EXTRACT TO READ:
Start of Block

Andrea G. Edlow, MD, MSc is an Assistant Professor of Obstetrics and Gynecology at Tufts University School of Medicine and a Maternal-Fetal Medicine specialist at Tufts Medical Center. Dr. Edlow has discovered that fetuses of obese women have unique gene expression profiles, and that genes implicated in neurodevelopment are differentially expressed in fetuses of obese women. Her research is funded by the Reproductive Scientist Development Program, the Eunice Kennedy Shriver National Institute of Child Health and Human Development, the March of Dimes, the Burroughs Wellcome Fund, and the American Congress of Obstetricians and Gynecologists/Abbott Nutrition.
Focus of Edlow Lab Research
The Edlow Laboratory focuses on maternal obesity and its impact on fetal gene expression and neurodevelopment. Maternal obesity is a rising public health problem in the United States, with one in three U.S. women now obese at the time of conception. This epidemic of maternal obesity has transgenerational effects.
It is well established that children born to obese mothers are at increased risk for obesity and metabolic syndrome, but recent epidemiologic data suggest that these children are also at risk for neurodevelopmental morbidities, including lower cognitive capabilities, developmental delay, ADHD, and autism spectrum disorders.
The Edlow laboratory was one of the first to use amniotic fluid supernatant and umbilical cord blood to investigate real-time fetal brain development in obese pregnancy. Gene expression profiling of these two biofluids identified abnormal gene expression signatures in fetuses of obese women highlighting dysregulated brain development, increased inflammation, and increased oxidative stress.
The laboratory is now investigating the biological significance of these findings in a mouse model of maternal diet-induced obesity. Preliminary data from this model suggest that maternal obesity is associated with sex specific differences in embryo size, and specific and global embryonic brain gene expression. We are also focusing on the effects of maternal diet in pregnancy and lactation on fetal and neonatal brain development.
Ultimately, we anticipate that this work will form the basis for a lifestyle/behavioral intervention, and possibly provide targets for prenatal therapies that could be given orally to the pregnant woman. If an intervention can reverse or ameliorate structural and functional brain changes in fetuses of obese women, this would have profound implications for human pregnancy and neurodevelopment of affected children.

End of Block

DIRECTIONS:
(a) From the Edlow Lab profile, extract everything from "The laboratory is" down to "of affected children.".
(b) Name every funding source for Dr. Edlow's research that the Edlow Lab profile lists.

DATA EXCERPT:
Start of Block

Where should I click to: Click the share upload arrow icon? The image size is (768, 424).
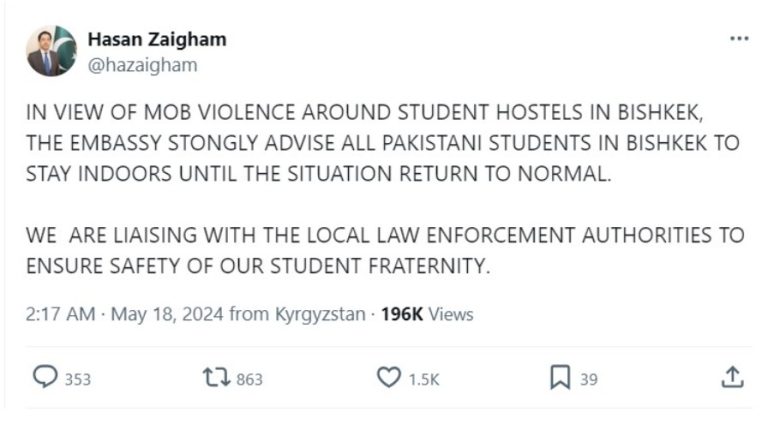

End of Block

YOUR RESPONSES:
(a)
The laboratory is now investigating the biological significance of these findings in a mouse model of maternal diet-induced obesity. Preliminary data from this model suggest that maternal obesity is associated with sex specific differences in embryo size, and specific and global embryonic brain gene expression. We are also focusing on the effects of maternal diet in pregnancy and lactation on fetal and neonatal brain development.
Ultimately, we anticipate that this work will form the basis for a lifestyle/behavioral intervention, and possibly provide targets for prenatal therapies that could be given orally to the pregnant woman. If an intervention can reverse or ameliorate structural and functional brain changes in fetuses of obese women, this would have profound implications for human pregnancy and neurodevelopment of affected children.

(b)
- Reproductive Scientist Development Program
- Eunice Kennedy Shriver National Institute of Child Health and Human Development
- March of Dimes
- Burroughs Wellcome Fund
- American Congress of Obstetricians and Gynecologists/Abbott Nutrition